Thanks! It works again. I do see a visual difference but that would be as expected? See video. I can send you the project if its something related to gpuLM.
Before my fix non-Substrate materials when Substrate was enabled were compiled to empty materials. Based on how the path tracer works I made them use the old, non-Substrate path. However I’m fairly new to Substrate and don’t really know how much the non-Substrate path vs Substrate-adaptive (which converts your material to Substrate automatically) will differ. Maybe you can compare how the path tracer behaves and have some idea.
The path tracer result when using blend and adaptive is totally different (see pic). Maybe some of my materials aren’t supported (hdr emissive sky)?! I will use the adaptive gbuffer for now until I’ve switched everything to substrate.
Currently I am porting older environments into 5.6.1 with your GPU Lightmass patch, pretty much all of these environments were baked with GPU lightmass in older versions.
When we try to bake environments with landscape actors in them, we get an instant crash
I’ve tried
-Converting the landscapes to nanite
-Splitting up the landscapes into smaller landscapes
Neither fixed the problem, however, I was able to use the merge actor tool to convert the landscape and its material into a baked static mesh, this workaround allowed the environment to bake but this results in a loss in both mesh and texture detail on the landscape.

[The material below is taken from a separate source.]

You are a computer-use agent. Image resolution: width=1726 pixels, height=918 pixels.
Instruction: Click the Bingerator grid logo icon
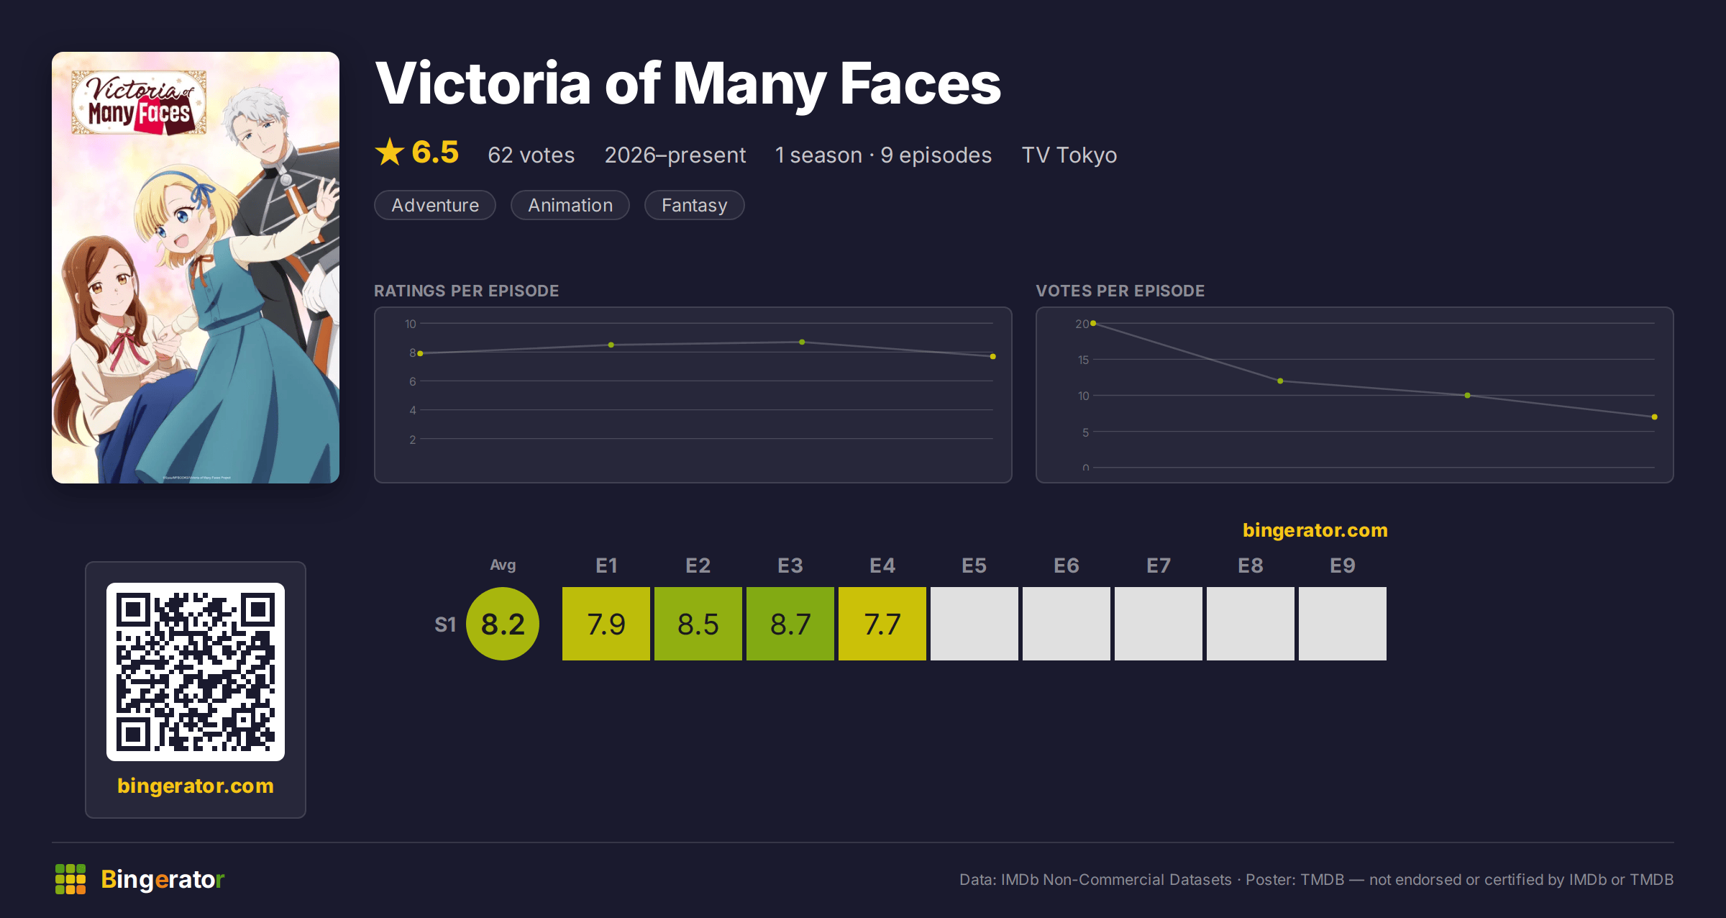[x=70, y=879]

Increase the value of r.RayTracing.ResidentGeometryMemoryPoolSizeInMB. In the latest 5.7.0 GPULM won’t crash but the geometries over the pool limit will still be removed.

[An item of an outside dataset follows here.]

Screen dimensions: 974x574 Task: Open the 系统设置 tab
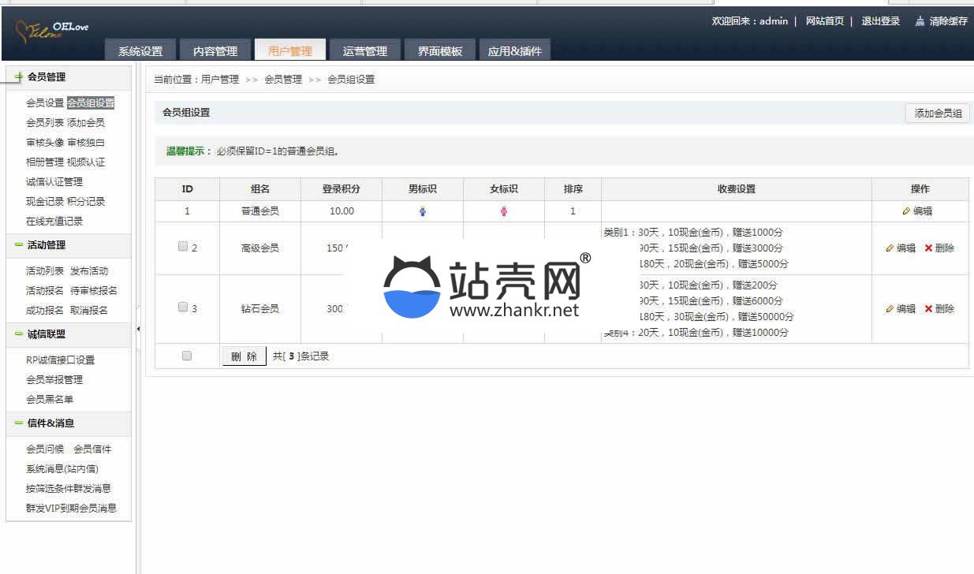tap(140, 51)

Hi guys, one question, does this GPU lightmass versione from our lord and savior @yujiang.wang work with the experimental WP static light support? I tried but i cannot seem to make it work but maybe i’m just doing it wrong.
Tip: Improve real-time preview responsiveness in editor
You can add the following virtual texturing related CVars and settings to your DefaultEngine.ini to improve GPULM’s VT-based real-time preview responsiveness:
Thanks for putting the effort into getting this working. It’s very much appreciated.
Is it normal for GPU lighmass to force virtual shadow maps to be active when the plugin is enabled? Is it even possible to use cascade shadow maps and stationary lights here? The option to set the shadow map method in the project settings becomes greyed out (disabled). I even tried “r.Shadow.Virtual.Enable=0” in the ini, but if set my directional light to stationary, sure enough it’s using expensive virtual shadow maps even though the details say it’s using cascade maps. Am I stuck with CPU lightmass if I need stationary lights? I’m using GPULM 5.6.0 BTW.
Is it normal for GPU lighmass to force virtual shadow maps to be active when the plugin is enabled?
No, GPULM does not force VSM. If it says Shadow Maps then it is. If you’re using Forward Rendering then VSM is forced disabled. And CSM can be expensive specifically on stationary lights due to so-called preshadows. The traditional solution for this is to enable dynamic shadow distance for near-field shadows on stationary lights and use Distance Field shadows above a certain distance.
the bottom line of the engine is still console performance. amd gpus. you can throw a 5090 at a problem, but that tech is not gonna perform well on a ps5 (pro). technical fact. hmm.